# Motor Mount replacement question



## cthomas11 (Nov 13, 2017)

I am new to the forum. I am having an issue I am unable to solve and wanted to get some input from the experts before I go down the wrong road. I have a 1966 Tempest with a 400 from a 1974 Firebird. Last winter I replaced the 4 speed Muncie with a Tremec 5 speed, hydraulic clutch, new bell housing, flywheel, oil pan, Vintage AC and a couple of other minor tweaks. I SHOULD HAVE replaced the motor mounts at that time but did not. I am having a clearance problem with my centerlink rubbing on the oil pan. I want to correct this problem.
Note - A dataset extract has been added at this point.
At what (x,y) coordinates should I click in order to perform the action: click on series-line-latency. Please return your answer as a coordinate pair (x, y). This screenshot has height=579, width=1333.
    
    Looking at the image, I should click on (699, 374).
I am planning on replacing the motor mounts now and then add a 1/8 inch shim between the cross member and frame mounts in hope this will solve my clearance issue. Well I removed the long bolt from the motor mounts and removed the bolts that hold the motor mounts to the block. I attached my engine lift and was trying to raise the engine a few inches to remove the old motor mounts and then remove the frame mounts as well. However as I start to lift the engine it is not freely raising and I don’t want to force it causing some other problem.

When I raised the engine last winter, I had the tranny and bell housing removed and engine raised easily as I need to raise it to install the new oil pan. I was hoping I do not need to remove the driveshaft, tranny, bell housing just to get the engine up a couple of inches for the motor mount replacement. I have removed the exhaust from the exhaust manifold, loosened the tranny center mount bolts and cannot find anything binding anywhere.

Am I missing something? Do I need to remove the driveshaft, tranny and bell house? I hope not because it was a PITA to get the tranny seated with the new clutch and flywheel.

Any help would be appreciated.

Thanks,
Chris


----------



## PontiacJim (Dec 29, 2012)

The Tremec is much larger than the factory trans, manual/automatic. My guess is that it is hitting the floor and won't allow you to lift the engine any further.


----------



## Noangelbuddy (Dec 6, 2017)

CThomas11,

I think PontiacJim gave you the answer, but I didn't see a reply from you. When you received the Tremec did you get a template to assist in cutting out part of the floorboard for your Tempest? If you bought it as a kit you should have gotten a template (I am assuming since American Powertrain, Silver Sport and others give you a template and the sheet metal for the patch). 

If you are cobbling together all the parts on your own to save a few bucks, good on ya...you are braver than I am.

Noangelbuddy


----------